The problem is that quantum computers are immensely difficult to make and perhaps even more difficult to manage.
“One of the major disadvantages of quantum computing is its high power consumption, as it works with algorithms of much greater complexity than that of any current CPU,” continues Moreno. “Furthermore, it requires an environment with temperatures close to absolute zero, which worsens the energy requirements of the system. Finally, they are extremely sensitive to environmental disturbances such as heat, light and vibrations.
“Each of these can alter current quantum states and produce unexpected results.”
And while you can somewhat copy the function of classical logic with qubits — we’re not starting completely from scratch in developing these machines — harnessing the power of a quantum computer requires new and complex quantum algorithms that we’re just getting to grips with. .
IBM is a company that invests heavily in quantum computing, with a goal of creating a quantum computer with 4,158 or more qubits by 2025. Google has its fingers in quantum too.
Of course, we are still a long way from the ubiquitous “quantum supremacy”, which is the moment when a quantum computer is better than today’s best classical supercomputers. Google said it did just that in 2019, though it may have turned out to be a niche accomplishment, but an impressive one nonetheless. However, in practical terms, we are not there yet.
They are a real pain to figure out, to put it scientifically. But that never stopped a good engineer.
“I think we’re scratching the surface there with quantum computing. And again, just like we broke the laws of physics with silicon over and over again, I think we break the laws of physics here too,” Marcus Kennedy, director tells me Intel Games General.
Mark Kennedy
There’s more immediate potential for the future of computing in artificial intelligence, your favorite buzzword of 2023. But it’s truly a huge and life-changing development for many, and I’m not just talking about that chatbot smart sounding and a little too argumentative in your browser. Today we’re only scratching the surface of the uses of AI, and to unlock those deeper, more impactful uses there’s a new type of chip in the works.
“Neuromorphic computing is, in my opinion, the most viable alternative [to classical computing]”, says Moreno.
“In a sense, we could say that neuromorphic computers are biological neural networks implemented in hardware.

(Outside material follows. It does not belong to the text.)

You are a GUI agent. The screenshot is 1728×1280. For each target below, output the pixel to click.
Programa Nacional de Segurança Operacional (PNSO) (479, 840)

One might think that it is simply translating a perceptron into voltages and gates, but it is actually a closer imitation of how brains work, of how the actual neurons communicate with each other across the synapse.”
What is Neuromorphic Computing? The answers in the name, neuro, meaning related to the nervous system. A neuromorphic computer aims to mimic the largest computer and most complex creation ever known to man: the brain.
“I think we will reach a point where the processing capacity of those neuromorphic chips far exceeds the processing capacity of a monolithic die based on an x86 architecture, a traditional type of architecture. Because the way the brain operates , we know it has capacity and capability that far surpasses anything else,” says Kennedy.
“The most effective kind of system tends to look a lot like the things you see in nature.”
Neuromorphic chips have yet to reach their defining moment, but they are coming. Intel has a couple of neuromorphic chips in development today, Loihi and Loihi 2.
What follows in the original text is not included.